■ Task prompt:
Please repeat every line below exactly, from the first to the last.

■ Entries supplied:
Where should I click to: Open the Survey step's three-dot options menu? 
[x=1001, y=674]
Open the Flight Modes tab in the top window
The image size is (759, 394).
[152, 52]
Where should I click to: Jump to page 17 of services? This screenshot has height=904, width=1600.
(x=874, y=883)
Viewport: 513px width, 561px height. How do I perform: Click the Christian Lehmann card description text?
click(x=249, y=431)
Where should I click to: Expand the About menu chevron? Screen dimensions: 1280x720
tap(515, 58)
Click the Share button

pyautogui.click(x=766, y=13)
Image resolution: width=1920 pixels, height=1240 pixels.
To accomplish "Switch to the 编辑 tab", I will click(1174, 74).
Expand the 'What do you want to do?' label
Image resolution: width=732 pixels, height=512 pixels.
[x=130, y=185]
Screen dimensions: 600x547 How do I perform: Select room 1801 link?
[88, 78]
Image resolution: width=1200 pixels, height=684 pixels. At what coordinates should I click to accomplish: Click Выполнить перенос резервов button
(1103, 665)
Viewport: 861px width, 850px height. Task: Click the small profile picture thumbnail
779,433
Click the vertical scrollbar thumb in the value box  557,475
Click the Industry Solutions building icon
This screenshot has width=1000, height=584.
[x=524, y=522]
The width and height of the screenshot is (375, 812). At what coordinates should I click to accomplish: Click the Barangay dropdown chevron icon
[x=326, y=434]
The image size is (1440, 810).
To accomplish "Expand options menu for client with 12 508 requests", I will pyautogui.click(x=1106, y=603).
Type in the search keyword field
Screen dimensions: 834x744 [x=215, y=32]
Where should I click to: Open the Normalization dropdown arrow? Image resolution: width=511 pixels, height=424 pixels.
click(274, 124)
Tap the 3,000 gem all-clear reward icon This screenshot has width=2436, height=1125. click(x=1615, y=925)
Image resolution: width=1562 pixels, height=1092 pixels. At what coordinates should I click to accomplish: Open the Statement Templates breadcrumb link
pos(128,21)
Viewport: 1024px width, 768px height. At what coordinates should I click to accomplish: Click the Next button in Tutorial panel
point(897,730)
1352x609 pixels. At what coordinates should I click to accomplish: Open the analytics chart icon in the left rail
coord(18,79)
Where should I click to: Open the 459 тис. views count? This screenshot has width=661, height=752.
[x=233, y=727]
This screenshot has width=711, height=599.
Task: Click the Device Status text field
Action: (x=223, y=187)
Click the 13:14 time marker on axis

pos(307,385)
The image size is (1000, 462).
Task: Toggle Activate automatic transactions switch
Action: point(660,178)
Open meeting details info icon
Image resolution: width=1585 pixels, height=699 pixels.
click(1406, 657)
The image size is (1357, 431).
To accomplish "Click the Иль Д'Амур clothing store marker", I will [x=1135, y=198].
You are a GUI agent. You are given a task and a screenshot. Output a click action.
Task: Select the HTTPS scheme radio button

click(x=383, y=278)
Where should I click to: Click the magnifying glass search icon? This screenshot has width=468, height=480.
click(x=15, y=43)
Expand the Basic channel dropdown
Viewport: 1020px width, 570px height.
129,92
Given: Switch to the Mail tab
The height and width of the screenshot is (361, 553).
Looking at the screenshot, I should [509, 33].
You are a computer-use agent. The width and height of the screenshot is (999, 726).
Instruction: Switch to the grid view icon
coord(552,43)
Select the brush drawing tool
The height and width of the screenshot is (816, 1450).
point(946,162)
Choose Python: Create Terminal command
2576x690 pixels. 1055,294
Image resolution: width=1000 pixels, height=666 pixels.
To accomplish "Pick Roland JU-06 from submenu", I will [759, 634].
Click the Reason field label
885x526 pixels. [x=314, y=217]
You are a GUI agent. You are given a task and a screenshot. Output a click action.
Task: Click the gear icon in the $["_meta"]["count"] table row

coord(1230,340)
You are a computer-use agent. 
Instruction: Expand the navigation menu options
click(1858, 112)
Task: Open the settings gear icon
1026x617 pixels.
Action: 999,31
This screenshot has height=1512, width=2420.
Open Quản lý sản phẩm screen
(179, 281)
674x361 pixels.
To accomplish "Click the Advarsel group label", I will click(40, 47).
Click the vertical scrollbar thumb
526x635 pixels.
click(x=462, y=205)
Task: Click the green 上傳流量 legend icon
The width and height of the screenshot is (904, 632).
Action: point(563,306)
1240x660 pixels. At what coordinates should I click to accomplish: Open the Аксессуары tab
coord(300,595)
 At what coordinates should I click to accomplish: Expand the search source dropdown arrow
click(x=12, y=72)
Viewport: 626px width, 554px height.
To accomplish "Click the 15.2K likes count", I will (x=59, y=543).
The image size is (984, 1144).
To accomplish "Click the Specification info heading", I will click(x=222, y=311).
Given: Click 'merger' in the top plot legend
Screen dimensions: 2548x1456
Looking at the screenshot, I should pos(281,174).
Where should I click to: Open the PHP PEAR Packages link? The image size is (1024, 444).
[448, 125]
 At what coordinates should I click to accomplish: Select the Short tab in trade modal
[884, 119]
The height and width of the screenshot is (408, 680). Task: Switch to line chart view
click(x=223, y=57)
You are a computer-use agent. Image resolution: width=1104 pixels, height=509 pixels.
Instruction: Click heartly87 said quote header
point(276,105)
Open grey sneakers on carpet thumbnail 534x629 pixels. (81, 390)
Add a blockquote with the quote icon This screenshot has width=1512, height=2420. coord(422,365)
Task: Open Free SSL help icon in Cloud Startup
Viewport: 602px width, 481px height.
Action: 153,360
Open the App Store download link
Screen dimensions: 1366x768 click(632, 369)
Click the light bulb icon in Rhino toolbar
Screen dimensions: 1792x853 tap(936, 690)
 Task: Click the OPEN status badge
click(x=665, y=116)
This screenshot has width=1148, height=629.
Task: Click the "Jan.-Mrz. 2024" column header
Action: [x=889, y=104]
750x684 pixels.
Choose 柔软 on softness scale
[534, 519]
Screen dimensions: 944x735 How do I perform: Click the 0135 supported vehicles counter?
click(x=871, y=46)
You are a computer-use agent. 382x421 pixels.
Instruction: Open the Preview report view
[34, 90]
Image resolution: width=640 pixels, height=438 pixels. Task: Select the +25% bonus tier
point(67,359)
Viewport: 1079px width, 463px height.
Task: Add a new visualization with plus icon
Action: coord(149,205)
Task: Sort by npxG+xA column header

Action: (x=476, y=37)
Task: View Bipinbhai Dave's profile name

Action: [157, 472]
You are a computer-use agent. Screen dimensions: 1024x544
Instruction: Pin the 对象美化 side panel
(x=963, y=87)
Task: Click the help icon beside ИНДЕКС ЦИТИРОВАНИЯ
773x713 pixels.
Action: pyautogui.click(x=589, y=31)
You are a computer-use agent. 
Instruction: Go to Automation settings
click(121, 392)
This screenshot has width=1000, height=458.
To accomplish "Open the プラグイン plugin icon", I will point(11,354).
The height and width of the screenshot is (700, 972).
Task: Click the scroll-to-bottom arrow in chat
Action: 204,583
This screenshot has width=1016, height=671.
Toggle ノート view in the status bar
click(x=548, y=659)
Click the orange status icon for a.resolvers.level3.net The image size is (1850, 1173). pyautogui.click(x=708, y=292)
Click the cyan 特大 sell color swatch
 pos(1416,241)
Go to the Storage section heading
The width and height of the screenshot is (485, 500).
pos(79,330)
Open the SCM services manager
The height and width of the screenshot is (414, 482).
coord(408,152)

■ Exercise answer:
Where should I click to: Open the Survey step's three-dot options menu? 
[x=1001, y=674]
Open the Flight Modes tab in the top window
The image size is (759, 394).
[152, 52]
Where should I click to: Jump to page 17 of services? This screenshot has height=904, width=1600.
(x=874, y=883)
Viewport: 513px width, 561px height. How do I perform: Click the Christian Lehmann card description text?
click(x=249, y=431)
Where should I click to: Expand the About menu chevron? Screen dimensions: 1280x720
tap(515, 58)
Click the Share button

pyautogui.click(x=766, y=13)
Image resolution: width=1920 pixels, height=1240 pixels.
To accomplish "Switch to the 编辑 tab", I will click(1174, 74).
Expand the 'What do you want to do?' label
Image resolution: width=732 pixels, height=512 pixels.
[x=130, y=185]
Screen dimensions: 600x547 How do I perform: Select room 1801 link?
[88, 78]
Image resolution: width=1200 pixels, height=684 pixels. At what coordinates should I click to accomplish: Click Выполнить перенос резервов button
(1103, 665)
Viewport: 861px width, 850px height. Task: Click the small profile picture thumbnail
779,433
Click the vertical scrollbar thumb in the value box  557,475
Click the Industry Solutions building icon
This screenshot has width=1000, height=584.
[x=524, y=522]
The width and height of the screenshot is (375, 812). At what coordinates should I click to accomplish: Click the Barangay dropdown chevron icon
[x=326, y=434]
The image size is (1440, 810).
To accomplish "Expand options menu for client with 12 508 requests", I will pyautogui.click(x=1106, y=603).
Type in the search keyword field
Screen dimensions: 834x744 [x=215, y=32]
Where should I click to: Open the Normalization dropdown arrow? Image resolution: width=511 pixels, height=424 pixels.
click(274, 124)
Tap the 3,000 gem all-clear reward icon This screenshot has width=2436, height=1125. click(x=1615, y=925)
Image resolution: width=1562 pixels, height=1092 pixels. At what coordinates should I click to accomplish: Open the Statement Templates breadcrumb link
pos(128,21)
Viewport: 1024px width, 768px height. At what coordinates should I click to accomplish: Click the Next button in Tutorial panel
point(897,730)
1352x609 pixels. At what coordinates should I click to accomplish: Open the analytics chart icon in the left rail
coord(18,79)
Where should I click to: Open the 459 тис. views count? This screenshot has width=661, height=752.
[x=233, y=727]
This screenshot has width=711, height=599.
Task: Click the Device Status text field
Action: (x=223, y=187)
Click the 13:14 time marker on axis

pos(307,385)
The image size is (1000, 462).
Task: Toggle Activate automatic transactions switch
Action: point(660,178)
Open meeting details info icon
Image resolution: width=1585 pixels, height=699 pixels.
click(1406, 657)
The image size is (1357, 431).
To accomplish "Click the Иль Д'Амур clothing store marker", I will [x=1135, y=198].
You are a GUI agent. You are given a task and a screenshot. Output a click action.
Task: Select the HTTPS scheme radio button

click(x=383, y=278)
Where should I click to: Click the magnifying glass search icon? This screenshot has width=468, height=480.
click(x=15, y=43)
Expand the Basic channel dropdown
Viewport: 1020px width, 570px height.
129,92
Given: Switch to the Mail tab
The height and width of the screenshot is (361, 553).
Looking at the screenshot, I should [509, 33].
You are a computer-use agent. The width and height of the screenshot is (999, 726).
Instruction: Switch to the grid view icon
coord(552,43)
Select the brush drawing tool
The height and width of the screenshot is (816, 1450).
point(946,162)
Choose Python: Create Terminal command
2576x690 pixels. 1055,294
Image resolution: width=1000 pixels, height=666 pixels.
To accomplish "Pick Roland JU-06 from submenu", I will [759, 634].
Click the Reason field label
885x526 pixels. [x=314, y=217]
You are a GUI agent. You are given a task and a screenshot. Output a click action.
Task: Click the gear icon in the $["_meta"]["count"] table row

coord(1230,340)
You are a computer-use agent. 
Instruction: Expand the navigation menu options
click(1858, 112)
Task: Open the settings gear icon
1026x617 pixels.
Action: 999,31
This screenshot has height=1512, width=2420.
Open Quản lý sản phẩm screen
(179, 281)
674x361 pixels.
To accomplish "Click the Advarsel group label", I will click(40, 47).
Click the vertical scrollbar thumb
526x635 pixels.
click(x=462, y=205)
Task: Click the green 上傳流量 legend icon
The width and height of the screenshot is (904, 632).
Action: point(563,306)
1240x660 pixels. At what coordinates should I click to accomplish: Open the Аксессуары tab
coord(300,595)
 At what coordinates should I click to accomplish: Expand the search source dropdown arrow
click(x=12, y=72)
Viewport: 626px width, 554px height.
To accomplish "Click the 15.2K likes count", I will (x=59, y=543).
The image size is (984, 1144).
To accomplish "Click the Specification info heading", I will click(x=222, y=311).
Given: Click 'merger' in the top plot legend
Screen dimensions: 2548x1456
Looking at the screenshot, I should pos(281,174).
Where should I click to: Open the PHP PEAR Packages link? The image size is (1024, 444).
[448, 125]
 At what coordinates should I click to accomplish: Select the Short tab in trade modal
[884, 119]
The height and width of the screenshot is (408, 680). Task: Switch to line chart view
click(x=223, y=57)
You are a computer-use agent. Image resolution: width=1104 pixels, height=509 pixels.
Instruction: Click heartly87 said quote header
point(276,105)
Open grey sneakers on carpet thumbnail 534x629 pixels. (81, 390)
Add a blockquote with the quote icon This screenshot has width=1512, height=2420. coord(422,365)
Task: Open Free SSL help icon in Cloud Startup
Viewport: 602px width, 481px height.
Action: 153,360
Open the App Store download link
Screen dimensions: 1366x768 click(632, 369)
Click the light bulb icon in Rhino toolbar
Screen dimensions: 1792x853 tap(936, 690)
 Task: Click the OPEN status badge
click(x=665, y=116)
This screenshot has width=1148, height=629.
Task: Click the "Jan.-Mrz. 2024" column header
Action: [x=889, y=104]
750x684 pixels.
Choose 柔软 on softness scale
[534, 519]
Screen dimensions: 944x735 How do I perform: Click the 0135 supported vehicles counter?
click(x=871, y=46)
You are a computer-use agent. 382x421 pixels.
Instruction: Open the Preview report view
[34, 90]
Image resolution: width=640 pixels, height=438 pixels. Task: Select the +25% bonus tier
point(67,359)
Viewport: 1079px width, 463px height.
Task: Add a new visualization with plus icon
Action: coord(149,205)
Task: Sort by npxG+xA column header

Action: (x=476, y=37)
Task: View Bipinbhai Dave's profile name

Action: [157, 472]
You are a computer-use agent. Screen dimensions: 1024x544
Instruction: Pin the 对象美化 side panel
(x=963, y=87)
Task: Click the help icon beside ИНДЕКС ЦИТИРОВАНИЯ
773x713 pixels.
Action: pyautogui.click(x=589, y=31)
You are a computer-use agent. 
Instruction: Go to Automation settings
click(121, 392)
This screenshot has width=1000, height=458.
To accomplish "Open the プラグイン plugin icon", I will point(11,354).
The height and width of the screenshot is (700, 972).
Task: Click the scroll-to-bottom arrow in chat
Action: 204,583
This screenshot has width=1016, height=671.
Toggle ノート view in the status bar
click(x=548, y=659)
Click the orange status icon for a.resolvers.level3.net The image size is (1850, 1173). pyautogui.click(x=708, y=292)
Click the cyan 特大 sell color swatch
 pos(1416,241)
Go to the Storage section heading
The width and height of the screenshot is (485, 500).
pos(79,330)
Open the SCM services manager
The height and width of the screenshot is (414, 482).
coord(408,152)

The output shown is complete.